STORED ROWS »
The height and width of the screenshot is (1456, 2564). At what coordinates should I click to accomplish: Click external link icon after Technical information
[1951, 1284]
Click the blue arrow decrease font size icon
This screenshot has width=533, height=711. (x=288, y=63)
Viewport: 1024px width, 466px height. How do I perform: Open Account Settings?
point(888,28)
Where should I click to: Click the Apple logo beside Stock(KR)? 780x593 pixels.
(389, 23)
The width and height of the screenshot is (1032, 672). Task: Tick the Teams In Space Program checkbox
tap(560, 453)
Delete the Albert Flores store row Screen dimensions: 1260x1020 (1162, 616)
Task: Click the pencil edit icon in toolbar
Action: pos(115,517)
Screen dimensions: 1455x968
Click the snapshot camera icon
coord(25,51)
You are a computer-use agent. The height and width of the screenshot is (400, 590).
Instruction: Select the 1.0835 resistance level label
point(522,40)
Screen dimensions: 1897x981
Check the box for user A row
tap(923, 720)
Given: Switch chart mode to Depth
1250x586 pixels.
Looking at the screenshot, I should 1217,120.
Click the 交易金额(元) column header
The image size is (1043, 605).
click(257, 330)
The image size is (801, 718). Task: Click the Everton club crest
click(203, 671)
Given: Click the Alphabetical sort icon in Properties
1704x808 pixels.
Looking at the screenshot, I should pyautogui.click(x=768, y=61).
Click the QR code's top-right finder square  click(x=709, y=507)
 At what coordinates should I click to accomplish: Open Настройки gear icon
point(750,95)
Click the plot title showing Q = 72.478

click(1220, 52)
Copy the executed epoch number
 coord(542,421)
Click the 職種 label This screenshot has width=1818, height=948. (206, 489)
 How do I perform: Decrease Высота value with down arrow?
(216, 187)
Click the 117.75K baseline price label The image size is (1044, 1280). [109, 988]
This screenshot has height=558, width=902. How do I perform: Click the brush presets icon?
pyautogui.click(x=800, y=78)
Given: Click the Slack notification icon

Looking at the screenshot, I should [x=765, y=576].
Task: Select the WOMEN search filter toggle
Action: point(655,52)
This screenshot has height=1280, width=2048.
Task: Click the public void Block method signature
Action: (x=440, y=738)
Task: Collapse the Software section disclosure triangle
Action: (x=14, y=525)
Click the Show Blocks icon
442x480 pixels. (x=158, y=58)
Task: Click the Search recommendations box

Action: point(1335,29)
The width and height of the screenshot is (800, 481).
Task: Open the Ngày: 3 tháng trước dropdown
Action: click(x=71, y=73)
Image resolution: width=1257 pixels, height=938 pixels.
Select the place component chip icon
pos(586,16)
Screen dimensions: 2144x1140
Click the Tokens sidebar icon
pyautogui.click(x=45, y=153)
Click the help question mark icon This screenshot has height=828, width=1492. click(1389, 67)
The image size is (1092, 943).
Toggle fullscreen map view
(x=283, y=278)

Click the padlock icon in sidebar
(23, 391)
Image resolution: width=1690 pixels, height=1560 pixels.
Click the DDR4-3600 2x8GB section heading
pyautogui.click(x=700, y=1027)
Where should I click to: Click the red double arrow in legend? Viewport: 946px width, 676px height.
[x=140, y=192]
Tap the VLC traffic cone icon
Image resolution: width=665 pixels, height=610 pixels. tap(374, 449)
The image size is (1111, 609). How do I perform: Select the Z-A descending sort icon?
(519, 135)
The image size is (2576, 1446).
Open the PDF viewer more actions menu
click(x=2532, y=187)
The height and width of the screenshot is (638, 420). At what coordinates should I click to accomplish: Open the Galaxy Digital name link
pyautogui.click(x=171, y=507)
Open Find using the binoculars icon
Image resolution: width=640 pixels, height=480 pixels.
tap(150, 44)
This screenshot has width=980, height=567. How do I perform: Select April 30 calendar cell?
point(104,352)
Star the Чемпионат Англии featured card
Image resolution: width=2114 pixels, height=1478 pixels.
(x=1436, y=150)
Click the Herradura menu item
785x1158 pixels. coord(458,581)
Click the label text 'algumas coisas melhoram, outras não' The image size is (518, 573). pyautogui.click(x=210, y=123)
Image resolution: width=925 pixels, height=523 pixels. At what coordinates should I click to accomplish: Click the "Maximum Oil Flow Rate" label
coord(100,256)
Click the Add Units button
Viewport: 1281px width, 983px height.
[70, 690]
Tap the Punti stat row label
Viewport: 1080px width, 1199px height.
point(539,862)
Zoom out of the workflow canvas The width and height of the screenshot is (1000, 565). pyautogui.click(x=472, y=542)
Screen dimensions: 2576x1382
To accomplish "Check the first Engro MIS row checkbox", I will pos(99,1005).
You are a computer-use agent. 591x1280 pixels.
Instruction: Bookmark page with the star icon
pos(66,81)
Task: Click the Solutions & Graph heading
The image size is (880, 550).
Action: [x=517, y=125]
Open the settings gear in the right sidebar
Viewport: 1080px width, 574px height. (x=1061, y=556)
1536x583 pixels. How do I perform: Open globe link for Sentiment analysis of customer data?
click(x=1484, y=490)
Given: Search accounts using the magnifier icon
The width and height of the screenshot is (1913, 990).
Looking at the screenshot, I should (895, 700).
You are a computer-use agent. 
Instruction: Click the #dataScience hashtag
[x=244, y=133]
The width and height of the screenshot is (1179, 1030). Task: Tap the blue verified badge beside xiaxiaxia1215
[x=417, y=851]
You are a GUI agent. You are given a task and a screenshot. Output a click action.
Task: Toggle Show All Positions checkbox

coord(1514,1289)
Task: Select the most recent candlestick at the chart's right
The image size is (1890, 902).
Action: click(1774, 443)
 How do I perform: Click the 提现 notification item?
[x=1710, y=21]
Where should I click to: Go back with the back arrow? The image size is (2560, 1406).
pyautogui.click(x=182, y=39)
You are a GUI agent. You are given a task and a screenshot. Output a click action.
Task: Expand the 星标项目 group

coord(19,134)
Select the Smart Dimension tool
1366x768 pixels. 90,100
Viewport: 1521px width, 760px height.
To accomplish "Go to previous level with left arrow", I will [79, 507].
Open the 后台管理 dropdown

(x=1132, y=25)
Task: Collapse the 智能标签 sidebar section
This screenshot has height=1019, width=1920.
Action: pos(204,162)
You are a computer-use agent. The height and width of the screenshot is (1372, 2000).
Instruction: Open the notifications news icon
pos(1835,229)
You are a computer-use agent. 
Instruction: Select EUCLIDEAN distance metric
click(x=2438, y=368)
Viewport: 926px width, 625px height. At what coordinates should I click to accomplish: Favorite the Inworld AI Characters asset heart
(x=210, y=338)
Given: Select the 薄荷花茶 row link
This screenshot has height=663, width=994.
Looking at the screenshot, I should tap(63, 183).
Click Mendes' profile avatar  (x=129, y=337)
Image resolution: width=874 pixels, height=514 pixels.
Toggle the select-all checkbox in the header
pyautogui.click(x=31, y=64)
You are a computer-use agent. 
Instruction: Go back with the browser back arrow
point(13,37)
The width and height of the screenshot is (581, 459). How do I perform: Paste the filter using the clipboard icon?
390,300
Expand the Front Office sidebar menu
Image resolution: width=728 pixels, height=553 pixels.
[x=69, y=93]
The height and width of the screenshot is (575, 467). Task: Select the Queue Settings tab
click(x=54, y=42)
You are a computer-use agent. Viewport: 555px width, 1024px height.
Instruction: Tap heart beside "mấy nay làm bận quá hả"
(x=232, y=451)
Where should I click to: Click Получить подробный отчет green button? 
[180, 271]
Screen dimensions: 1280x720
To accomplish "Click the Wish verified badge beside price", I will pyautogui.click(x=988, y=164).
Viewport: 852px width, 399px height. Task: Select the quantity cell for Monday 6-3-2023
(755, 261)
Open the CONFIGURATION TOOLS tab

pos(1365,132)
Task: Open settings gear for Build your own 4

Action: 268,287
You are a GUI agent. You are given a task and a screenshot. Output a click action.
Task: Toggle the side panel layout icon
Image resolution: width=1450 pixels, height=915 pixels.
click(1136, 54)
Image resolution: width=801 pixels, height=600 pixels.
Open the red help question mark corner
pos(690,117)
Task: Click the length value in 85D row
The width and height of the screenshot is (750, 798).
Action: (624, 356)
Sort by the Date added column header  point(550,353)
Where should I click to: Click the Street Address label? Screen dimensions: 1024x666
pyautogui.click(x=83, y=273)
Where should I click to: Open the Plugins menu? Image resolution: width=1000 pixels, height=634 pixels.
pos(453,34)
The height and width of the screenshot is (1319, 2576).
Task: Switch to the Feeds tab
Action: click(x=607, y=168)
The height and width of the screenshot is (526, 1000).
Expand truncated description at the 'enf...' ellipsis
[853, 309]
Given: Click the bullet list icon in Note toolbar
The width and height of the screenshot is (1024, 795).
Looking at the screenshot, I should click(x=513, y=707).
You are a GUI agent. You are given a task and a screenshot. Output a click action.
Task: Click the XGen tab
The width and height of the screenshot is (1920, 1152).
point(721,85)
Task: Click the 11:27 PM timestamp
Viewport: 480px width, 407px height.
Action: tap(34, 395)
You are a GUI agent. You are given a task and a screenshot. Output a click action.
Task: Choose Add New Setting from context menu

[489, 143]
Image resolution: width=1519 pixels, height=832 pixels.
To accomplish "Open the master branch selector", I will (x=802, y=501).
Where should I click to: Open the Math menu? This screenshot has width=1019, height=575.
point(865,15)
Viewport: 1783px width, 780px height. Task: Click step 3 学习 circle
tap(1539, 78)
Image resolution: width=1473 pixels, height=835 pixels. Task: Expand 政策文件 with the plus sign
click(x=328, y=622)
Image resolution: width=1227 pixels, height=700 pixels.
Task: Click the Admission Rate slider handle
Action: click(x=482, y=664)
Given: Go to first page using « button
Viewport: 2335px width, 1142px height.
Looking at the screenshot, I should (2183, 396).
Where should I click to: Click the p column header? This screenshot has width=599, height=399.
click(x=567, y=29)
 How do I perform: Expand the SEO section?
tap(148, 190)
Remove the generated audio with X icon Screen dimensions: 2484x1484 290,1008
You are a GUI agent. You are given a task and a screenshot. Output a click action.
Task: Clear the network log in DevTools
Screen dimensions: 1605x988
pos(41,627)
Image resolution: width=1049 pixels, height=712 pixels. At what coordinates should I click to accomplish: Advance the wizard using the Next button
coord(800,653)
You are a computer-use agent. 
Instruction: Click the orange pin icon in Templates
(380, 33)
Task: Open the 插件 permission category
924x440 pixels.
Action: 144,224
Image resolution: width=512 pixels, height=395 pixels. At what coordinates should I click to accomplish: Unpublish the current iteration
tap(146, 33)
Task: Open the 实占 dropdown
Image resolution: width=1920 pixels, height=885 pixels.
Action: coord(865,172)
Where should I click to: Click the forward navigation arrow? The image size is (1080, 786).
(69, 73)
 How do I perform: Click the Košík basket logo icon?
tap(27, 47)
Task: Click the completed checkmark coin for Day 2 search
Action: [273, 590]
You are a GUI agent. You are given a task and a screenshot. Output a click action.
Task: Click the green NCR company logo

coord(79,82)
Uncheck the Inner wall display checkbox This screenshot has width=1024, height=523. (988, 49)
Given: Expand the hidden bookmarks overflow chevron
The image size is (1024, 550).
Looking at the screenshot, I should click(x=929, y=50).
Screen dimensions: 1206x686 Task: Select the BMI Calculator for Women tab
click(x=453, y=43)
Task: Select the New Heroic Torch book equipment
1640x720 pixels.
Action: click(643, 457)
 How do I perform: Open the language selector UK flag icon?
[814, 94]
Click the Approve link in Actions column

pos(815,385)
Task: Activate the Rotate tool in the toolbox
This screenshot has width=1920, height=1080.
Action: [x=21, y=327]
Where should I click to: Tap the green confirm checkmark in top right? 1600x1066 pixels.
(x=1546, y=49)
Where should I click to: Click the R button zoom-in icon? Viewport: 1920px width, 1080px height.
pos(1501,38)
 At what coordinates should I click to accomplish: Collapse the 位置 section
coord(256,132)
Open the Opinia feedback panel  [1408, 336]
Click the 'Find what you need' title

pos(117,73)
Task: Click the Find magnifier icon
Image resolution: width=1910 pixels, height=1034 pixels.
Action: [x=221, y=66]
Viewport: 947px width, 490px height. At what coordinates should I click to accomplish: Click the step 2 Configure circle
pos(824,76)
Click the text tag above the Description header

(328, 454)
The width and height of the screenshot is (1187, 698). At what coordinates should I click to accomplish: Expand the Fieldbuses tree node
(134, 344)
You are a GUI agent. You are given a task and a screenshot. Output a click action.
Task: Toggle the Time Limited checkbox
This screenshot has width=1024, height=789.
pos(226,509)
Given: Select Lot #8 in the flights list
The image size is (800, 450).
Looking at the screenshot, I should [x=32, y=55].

PROBLEM REQUIREMENTS » Reproduce the lines of the records verbatim, starting at the beginning and ending with the line that contains "pyautogui.click(x=800, y=78)", both included.

SOLUTION FOR THIS TASK »
The height and width of the screenshot is (1456, 2564). At what coordinates should I click to accomplish: Click external link icon after Technical information
[1951, 1284]
Click the blue arrow decrease font size icon
This screenshot has width=533, height=711. (x=288, y=63)
Viewport: 1024px width, 466px height. How do I perform: Open Account Settings?
point(888,28)
Where should I click to: Click the Apple logo beside Stock(KR)? 780x593 pixels.
(389, 23)
The width and height of the screenshot is (1032, 672). Task: Tick the Teams In Space Program checkbox
tap(560, 453)
Delete the Albert Flores store row Screen dimensions: 1260x1020 (1162, 616)
Task: Click the pencil edit icon in toolbar
Action: pos(115,517)
Screen dimensions: 1455x968
Click the snapshot camera icon
coord(25,51)
You are a computer-use agent. The height and width of the screenshot is (400, 590).
Instruction: Select the 1.0835 resistance level label
point(522,40)
Screen dimensions: 1897x981
Check the box for user A row
tap(923, 720)
Given: Switch chart mode to Depth
1250x586 pixels.
Looking at the screenshot, I should 1217,120.
Click the 交易金额(元) column header
The image size is (1043, 605).
click(257, 330)
The image size is (801, 718). Task: Click the Everton club crest
click(203, 671)
Given: Click the Alphabetical sort icon in Properties
1704x808 pixels.
Looking at the screenshot, I should pyautogui.click(x=768, y=61).
Click the QR code's top-right finder square  click(x=709, y=507)
 At what coordinates should I click to accomplish: Open Настройки gear icon
point(750,95)
Click the plot title showing Q = 72.478

click(1220, 52)
Copy the executed epoch number
 coord(542,421)
Click the 職種 label This screenshot has width=1818, height=948. (206, 489)
 How do I perform: Decrease Высота value with down arrow?
(216, 187)
Click the 117.75K baseline price label The image size is (1044, 1280). [109, 988]
This screenshot has height=558, width=902. How do I perform: Click the brush presets icon?
pyautogui.click(x=800, y=78)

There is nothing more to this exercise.